In the worst case, the uproar over executive pay could make it harder for Rouhani to open the economy further to foreign investment and push reforms to foster the private sector, both declared goals of his administration.

“The salary leaks were the result of political infighting that was launched by Rouhani’s conservative rivals to undermine him before the upcoming election,” said Saeed Laylaz, a Tehran-based economist, referring to presidential polls next year.

The source of the leaks has not been identified, but the pay-slips were first published by news agencies close to the conservative establishment. However, Laylaz said stirring up resentment of income inequality was risky in Iran because it could develop into criticism of the entire political system.

“Its consequences would not be limited to Rouhani – it would put the credibility of the whole Islamic Republic at risk.”

LEAKS

The pay-slip leaks showed some senior managers at the government-owned Central Insurance Co (CIC) were paid up to 870 million rials ($28,339 at the official exchange rate) in March.

The company said the pay-slips were for the last month of the Iranian calendar year and therefore were unusually large, including arrears, loans and bonuses.

Nevertheless, CIC General Manager Mohammad Ebrahim Amin stepped down in May, denying any wrongdoing but saying he regretted the affair had prompted attacks on his company, Rouhani and the government.
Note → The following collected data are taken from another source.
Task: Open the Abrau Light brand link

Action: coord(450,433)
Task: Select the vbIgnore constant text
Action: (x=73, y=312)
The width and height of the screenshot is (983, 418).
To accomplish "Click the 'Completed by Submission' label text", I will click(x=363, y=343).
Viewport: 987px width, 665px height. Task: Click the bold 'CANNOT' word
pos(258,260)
The uproar continued with the publication of a document showing one manager at state-owned Bank Tejarat received the equivalent of about $230,000 last November. The bank said the media had misrepresented the document because it showed not only salary payments but also pension amounts and other arrears.
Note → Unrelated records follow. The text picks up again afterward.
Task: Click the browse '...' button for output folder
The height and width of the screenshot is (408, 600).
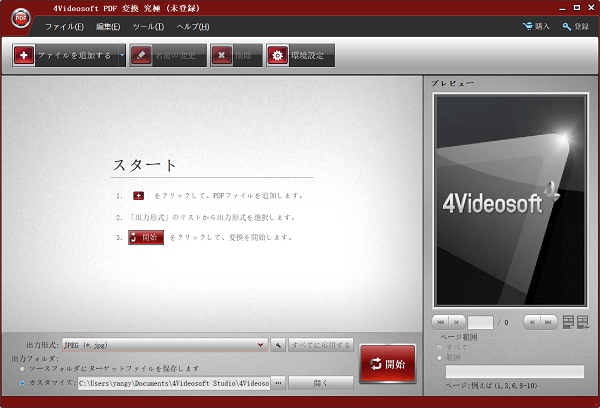Action: [279, 382]
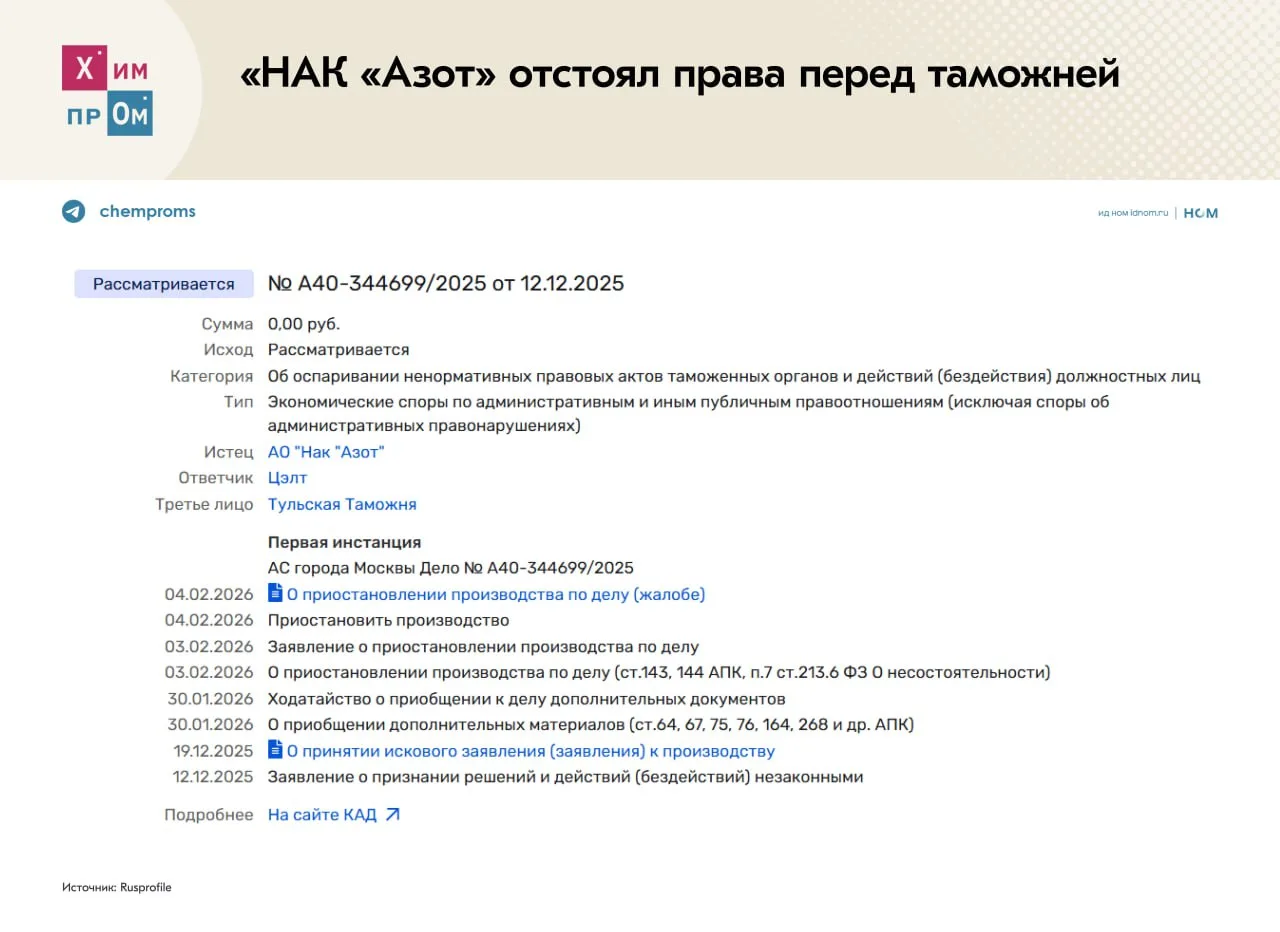Click document icon beside О принятии искового заявления
This screenshot has width=1280, height=932.
[275, 750]
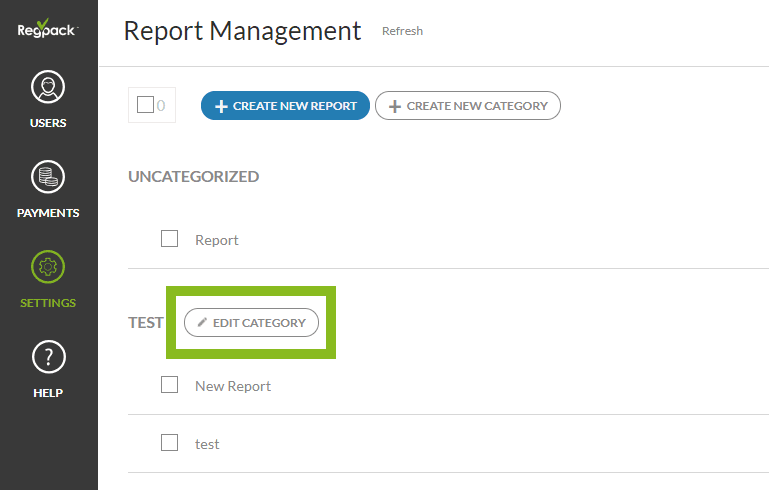Open the lowercase 'test' report entry

click(x=207, y=444)
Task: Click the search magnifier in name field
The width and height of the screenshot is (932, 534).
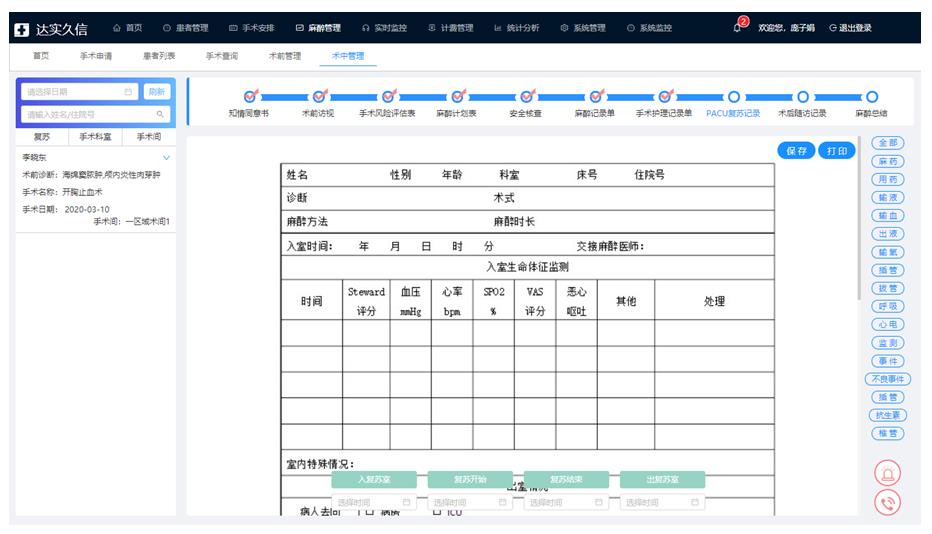Action: click(x=159, y=115)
Then the salary of the managing director of the National Development Fund (NDF), Safdar Hosseini, was revealed to be $18,700 a month. The NDF is Iran’s sovereign wealth fund and Hosseini was directly appointed by Rouhani.
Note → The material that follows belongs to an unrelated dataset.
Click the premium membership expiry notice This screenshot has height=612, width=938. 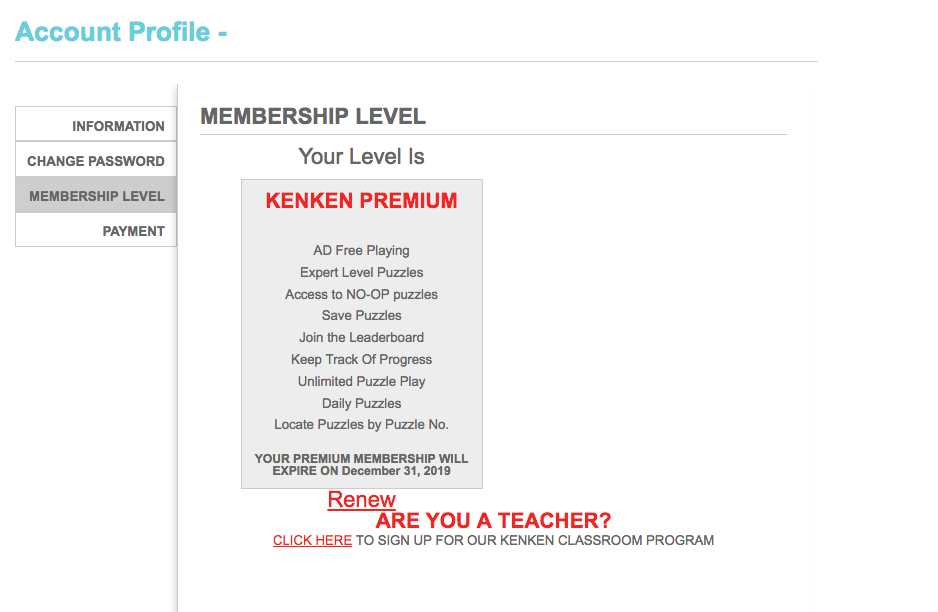click(361, 465)
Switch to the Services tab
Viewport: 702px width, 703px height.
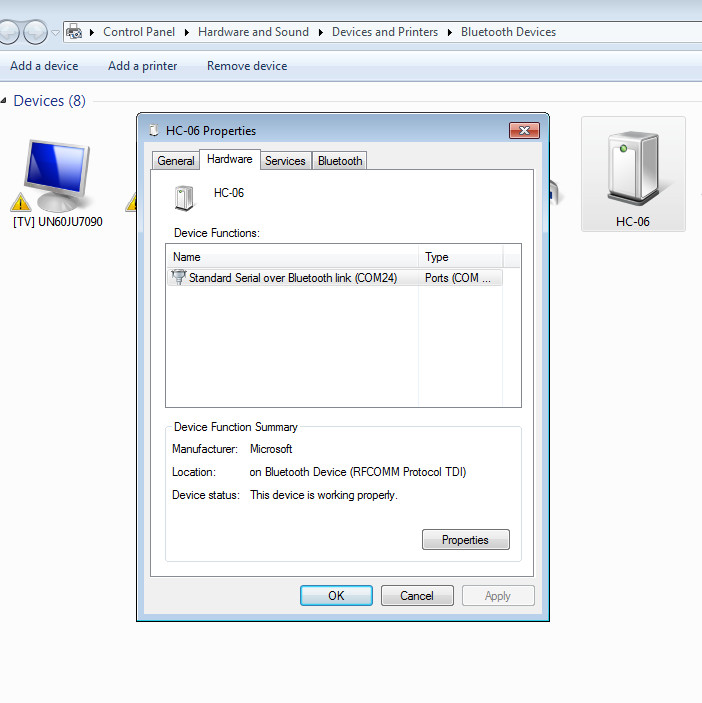coord(285,161)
Hosseini said he had voluntarily reformed the NDF’s salary system several months previously and paid back to the government a portion of his salary which he considered excessive.

Iranian law states that the top salary in the government should not be more than seven times that of the lowest-paid government employee. However, the law is ambiguous when it comes to bonuses, benefits and other incentives.

Rouhani blamed his predecessor Mahmoud Ahmadinejad for giving the green light to high executive salaries, and criticized the judiciary for turning a blind eye to them.

Although amounts revealed in the media were “legal”, he said last week, they violated the “moral values of the government”.

Supreme Leader Ayatollah Ali Khamenei, who is the most powerful man in Iran and believed to be more conservative than Rouhani, and more wary of opening the country to the rest of the world, last week criticized “astronomical salaries” which he said contradicted national values.

A campaign has been launched on social media, the My Pay-slip Challenge, to persuade politicians and ordinary people to publish their pay-slips.

Some senior Iranian officials, including the spokesman for the Revolutionary Guards, General Ramezan Sharif, have said they would like to join the campaign but cannot reveal personal information because of security concerns. Rouhani and Khamenei, who are believed to lead austere lifestyles and do not have high salaries, have not declared whether they will participate.